- **SOURCE MATERIAL**:
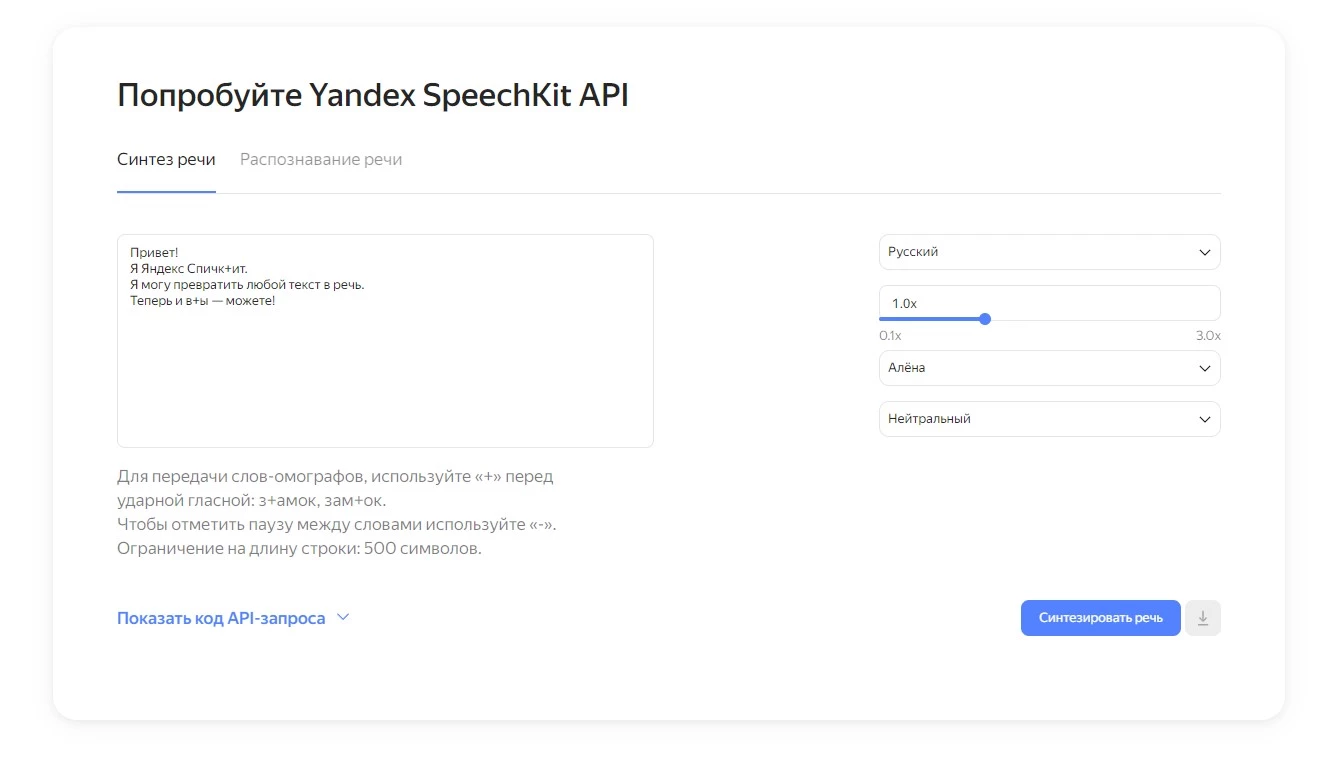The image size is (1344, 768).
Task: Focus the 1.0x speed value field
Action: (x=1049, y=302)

---

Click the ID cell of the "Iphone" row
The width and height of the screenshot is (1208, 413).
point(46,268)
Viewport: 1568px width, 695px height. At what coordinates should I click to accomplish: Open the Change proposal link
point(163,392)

==

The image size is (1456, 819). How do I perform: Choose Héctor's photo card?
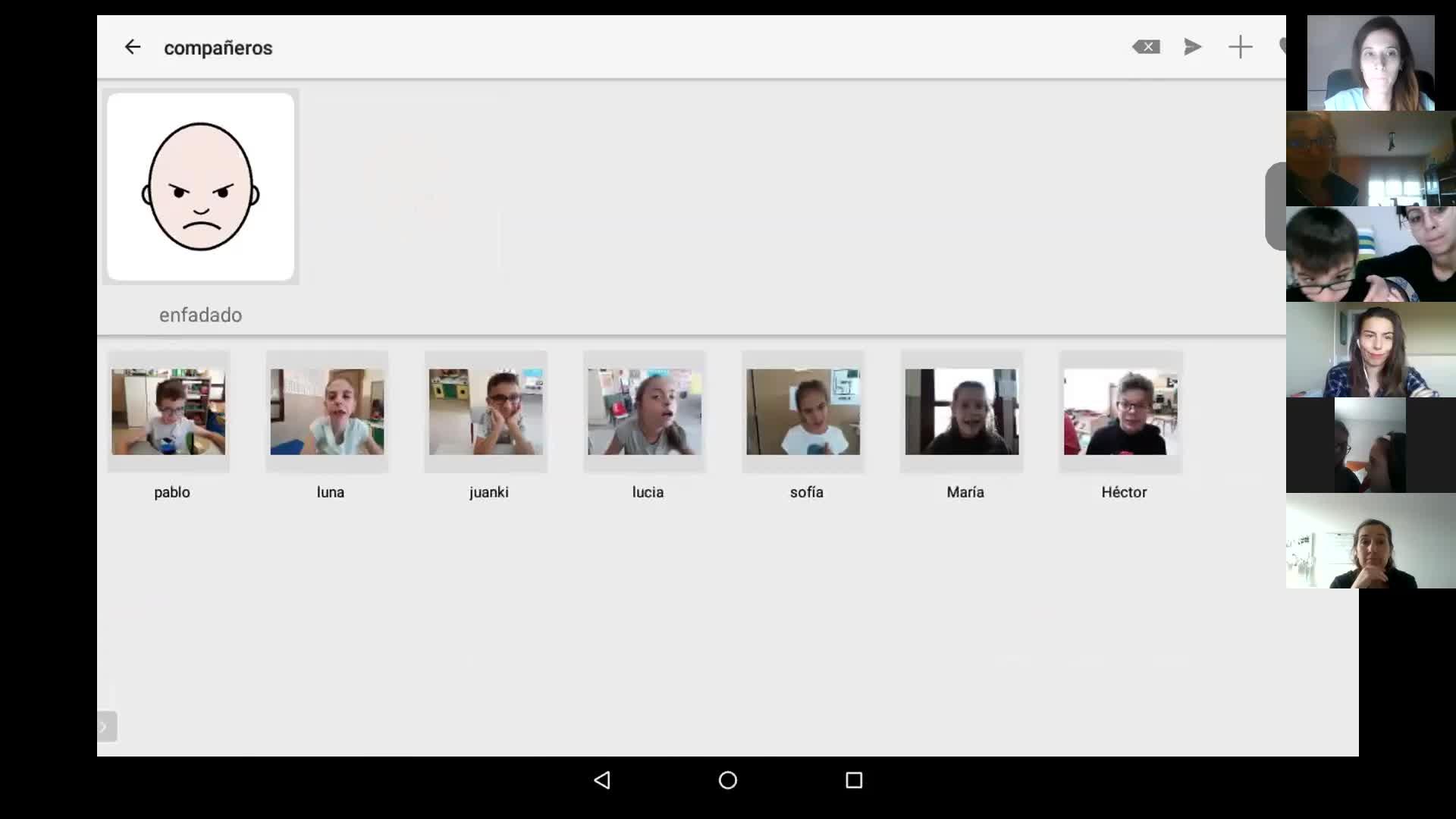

- **THE TASK**:
Convert the records from the line containing "Viewport: 1568px width, 695px" up to and including the line containing "point(163,392)" into a Markdown table with the columns Row and Line. Put the row number in Row and the line in Line, and skip any blank lines.

- **OUTPUT BELOW**:
| Row | Line |
|---|---|
| 1 | Viewport: 1568px width, 695px height. At what coordinates should I click to accomplish: Open the Change proposal link |
| 2 | point(163,392) |